**To be done:** Please print the lines of the entries below, from the line with "This screenshot has width=1280, height=720." to the line with "tap(81, 58)", including both of those lines, without changing a character.

── Dataset

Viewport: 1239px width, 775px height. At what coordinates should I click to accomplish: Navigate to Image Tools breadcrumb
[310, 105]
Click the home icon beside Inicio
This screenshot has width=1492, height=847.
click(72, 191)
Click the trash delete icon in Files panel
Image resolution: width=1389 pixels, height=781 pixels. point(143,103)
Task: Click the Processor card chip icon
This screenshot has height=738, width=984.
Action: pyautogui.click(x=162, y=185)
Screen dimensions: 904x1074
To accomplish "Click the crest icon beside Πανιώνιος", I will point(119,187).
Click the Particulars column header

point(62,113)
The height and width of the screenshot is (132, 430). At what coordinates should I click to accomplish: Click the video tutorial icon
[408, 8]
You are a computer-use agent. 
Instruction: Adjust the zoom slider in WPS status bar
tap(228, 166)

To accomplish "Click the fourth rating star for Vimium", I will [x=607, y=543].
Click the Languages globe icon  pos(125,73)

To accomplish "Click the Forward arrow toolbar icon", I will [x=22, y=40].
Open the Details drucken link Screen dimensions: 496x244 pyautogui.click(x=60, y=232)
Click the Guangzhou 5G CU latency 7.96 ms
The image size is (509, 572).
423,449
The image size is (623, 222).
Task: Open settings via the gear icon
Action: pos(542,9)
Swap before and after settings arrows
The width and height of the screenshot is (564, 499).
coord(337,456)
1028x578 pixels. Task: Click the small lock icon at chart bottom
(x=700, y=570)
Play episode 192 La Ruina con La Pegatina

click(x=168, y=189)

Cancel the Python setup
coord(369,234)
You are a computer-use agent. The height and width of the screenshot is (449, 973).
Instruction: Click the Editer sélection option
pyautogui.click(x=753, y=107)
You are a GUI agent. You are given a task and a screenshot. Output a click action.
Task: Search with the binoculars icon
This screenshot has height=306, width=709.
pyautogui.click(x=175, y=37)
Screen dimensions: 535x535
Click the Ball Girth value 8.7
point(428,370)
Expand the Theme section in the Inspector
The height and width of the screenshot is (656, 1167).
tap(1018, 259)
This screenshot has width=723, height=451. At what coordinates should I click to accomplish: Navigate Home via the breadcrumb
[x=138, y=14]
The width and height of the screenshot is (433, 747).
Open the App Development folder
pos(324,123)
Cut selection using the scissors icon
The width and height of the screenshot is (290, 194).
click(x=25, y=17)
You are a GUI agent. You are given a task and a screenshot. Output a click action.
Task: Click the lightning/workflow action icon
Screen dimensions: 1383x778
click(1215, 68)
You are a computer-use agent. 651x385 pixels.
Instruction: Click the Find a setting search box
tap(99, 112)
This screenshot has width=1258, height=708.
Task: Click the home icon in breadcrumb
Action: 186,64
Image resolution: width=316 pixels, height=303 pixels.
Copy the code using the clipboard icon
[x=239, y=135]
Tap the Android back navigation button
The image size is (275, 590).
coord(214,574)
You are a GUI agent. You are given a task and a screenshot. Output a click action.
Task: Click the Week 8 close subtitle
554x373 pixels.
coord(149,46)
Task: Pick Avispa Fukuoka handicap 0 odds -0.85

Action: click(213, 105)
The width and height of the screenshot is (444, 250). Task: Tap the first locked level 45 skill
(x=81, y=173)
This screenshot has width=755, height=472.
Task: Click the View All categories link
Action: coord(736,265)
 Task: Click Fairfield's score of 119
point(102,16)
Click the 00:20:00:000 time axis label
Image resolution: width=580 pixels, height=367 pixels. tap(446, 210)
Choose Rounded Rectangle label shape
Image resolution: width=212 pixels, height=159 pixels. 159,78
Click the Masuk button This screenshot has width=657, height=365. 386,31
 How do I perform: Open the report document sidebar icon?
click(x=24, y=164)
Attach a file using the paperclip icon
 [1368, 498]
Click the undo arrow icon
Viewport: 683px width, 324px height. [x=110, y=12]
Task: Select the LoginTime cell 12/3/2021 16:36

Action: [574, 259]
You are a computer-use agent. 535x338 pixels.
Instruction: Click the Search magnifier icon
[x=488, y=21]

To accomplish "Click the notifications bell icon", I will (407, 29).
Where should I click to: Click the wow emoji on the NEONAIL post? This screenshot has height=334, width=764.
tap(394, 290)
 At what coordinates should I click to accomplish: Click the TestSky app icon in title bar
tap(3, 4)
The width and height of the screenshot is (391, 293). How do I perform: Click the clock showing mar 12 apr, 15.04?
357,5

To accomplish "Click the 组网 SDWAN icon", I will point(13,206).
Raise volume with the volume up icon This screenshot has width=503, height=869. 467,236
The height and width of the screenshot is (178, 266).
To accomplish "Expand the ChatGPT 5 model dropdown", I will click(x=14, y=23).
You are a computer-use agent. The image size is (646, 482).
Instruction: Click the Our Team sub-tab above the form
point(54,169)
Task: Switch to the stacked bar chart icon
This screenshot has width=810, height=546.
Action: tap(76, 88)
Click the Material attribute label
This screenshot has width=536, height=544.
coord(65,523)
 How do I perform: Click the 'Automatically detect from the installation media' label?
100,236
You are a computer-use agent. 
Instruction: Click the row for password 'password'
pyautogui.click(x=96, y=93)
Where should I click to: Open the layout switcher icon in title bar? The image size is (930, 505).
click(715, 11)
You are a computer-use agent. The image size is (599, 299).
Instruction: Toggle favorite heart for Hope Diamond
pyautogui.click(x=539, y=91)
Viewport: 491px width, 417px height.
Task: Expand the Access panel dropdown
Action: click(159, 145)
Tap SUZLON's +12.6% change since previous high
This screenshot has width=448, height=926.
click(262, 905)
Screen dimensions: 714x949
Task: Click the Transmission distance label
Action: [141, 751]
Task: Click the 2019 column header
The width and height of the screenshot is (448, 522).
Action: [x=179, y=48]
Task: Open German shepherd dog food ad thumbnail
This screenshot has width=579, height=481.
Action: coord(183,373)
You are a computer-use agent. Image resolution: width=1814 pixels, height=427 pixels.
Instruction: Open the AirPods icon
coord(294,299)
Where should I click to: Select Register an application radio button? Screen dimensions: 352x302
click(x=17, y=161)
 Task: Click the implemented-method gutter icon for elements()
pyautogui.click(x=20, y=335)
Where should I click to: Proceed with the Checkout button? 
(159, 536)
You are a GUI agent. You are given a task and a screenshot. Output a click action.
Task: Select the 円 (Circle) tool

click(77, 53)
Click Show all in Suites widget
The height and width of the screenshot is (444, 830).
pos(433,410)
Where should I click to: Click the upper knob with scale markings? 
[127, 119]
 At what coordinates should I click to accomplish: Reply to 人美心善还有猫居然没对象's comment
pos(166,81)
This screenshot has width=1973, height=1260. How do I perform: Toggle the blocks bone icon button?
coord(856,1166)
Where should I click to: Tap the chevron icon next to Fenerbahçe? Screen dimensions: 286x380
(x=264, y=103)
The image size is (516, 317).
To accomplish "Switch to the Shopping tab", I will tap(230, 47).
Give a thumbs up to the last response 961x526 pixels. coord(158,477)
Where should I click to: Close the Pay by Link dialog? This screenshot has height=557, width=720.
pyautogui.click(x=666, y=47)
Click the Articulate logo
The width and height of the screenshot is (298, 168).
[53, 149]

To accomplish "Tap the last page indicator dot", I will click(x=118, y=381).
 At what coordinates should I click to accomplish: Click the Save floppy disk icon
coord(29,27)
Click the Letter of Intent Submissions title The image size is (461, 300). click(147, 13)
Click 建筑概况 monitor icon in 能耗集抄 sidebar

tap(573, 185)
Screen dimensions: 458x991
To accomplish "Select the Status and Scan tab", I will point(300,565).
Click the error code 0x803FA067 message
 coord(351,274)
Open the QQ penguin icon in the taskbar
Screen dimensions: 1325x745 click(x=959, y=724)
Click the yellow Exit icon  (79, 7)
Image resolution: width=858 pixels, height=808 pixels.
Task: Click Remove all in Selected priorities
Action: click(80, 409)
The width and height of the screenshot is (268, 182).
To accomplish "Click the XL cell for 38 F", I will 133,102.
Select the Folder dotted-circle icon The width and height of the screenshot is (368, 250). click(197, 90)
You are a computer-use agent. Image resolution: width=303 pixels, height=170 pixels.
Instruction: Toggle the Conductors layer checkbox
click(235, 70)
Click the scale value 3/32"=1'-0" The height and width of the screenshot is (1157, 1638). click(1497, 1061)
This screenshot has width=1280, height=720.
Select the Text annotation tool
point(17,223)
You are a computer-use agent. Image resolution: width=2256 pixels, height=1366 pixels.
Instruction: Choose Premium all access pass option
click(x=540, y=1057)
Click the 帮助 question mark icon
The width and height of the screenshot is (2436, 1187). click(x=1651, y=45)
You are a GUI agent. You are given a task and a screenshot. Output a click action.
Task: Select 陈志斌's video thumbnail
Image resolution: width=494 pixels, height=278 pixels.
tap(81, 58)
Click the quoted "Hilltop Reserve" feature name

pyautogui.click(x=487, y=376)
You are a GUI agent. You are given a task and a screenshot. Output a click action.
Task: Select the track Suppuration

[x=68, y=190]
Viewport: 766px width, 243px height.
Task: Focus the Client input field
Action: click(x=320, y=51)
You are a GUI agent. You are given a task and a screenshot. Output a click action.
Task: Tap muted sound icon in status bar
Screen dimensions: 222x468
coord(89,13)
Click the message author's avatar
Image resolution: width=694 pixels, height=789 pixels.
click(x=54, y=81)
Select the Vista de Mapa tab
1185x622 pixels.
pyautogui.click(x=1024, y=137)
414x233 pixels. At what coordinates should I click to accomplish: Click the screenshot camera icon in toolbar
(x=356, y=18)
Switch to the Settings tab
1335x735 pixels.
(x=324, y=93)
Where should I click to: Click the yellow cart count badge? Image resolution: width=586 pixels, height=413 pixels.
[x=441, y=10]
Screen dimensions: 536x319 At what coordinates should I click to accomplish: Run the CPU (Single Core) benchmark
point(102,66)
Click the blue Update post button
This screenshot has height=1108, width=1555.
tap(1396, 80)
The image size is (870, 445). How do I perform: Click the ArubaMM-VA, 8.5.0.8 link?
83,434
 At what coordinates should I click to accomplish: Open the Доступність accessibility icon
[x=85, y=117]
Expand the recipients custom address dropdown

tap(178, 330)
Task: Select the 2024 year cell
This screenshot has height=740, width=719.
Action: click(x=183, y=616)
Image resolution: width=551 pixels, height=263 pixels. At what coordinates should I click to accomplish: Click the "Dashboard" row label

────

**Output for this task:**
This screenshot has width=1280, height=720.
Select the Text annotation tool
point(17,223)
You are a computer-use agent. Image resolution: width=2256 pixels, height=1366 pixels.
Instruction: Choose Premium all access pass option
click(x=540, y=1057)
Click the 帮助 question mark icon
The width and height of the screenshot is (2436, 1187). click(x=1651, y=45)
You are a GUI agent. You are given a task and a screenshot. Output a click action.
Task: Select 陈志斌's video thumbnail
Image resolution: width=494 pixels, height=278 pixels.
tap(81, 58)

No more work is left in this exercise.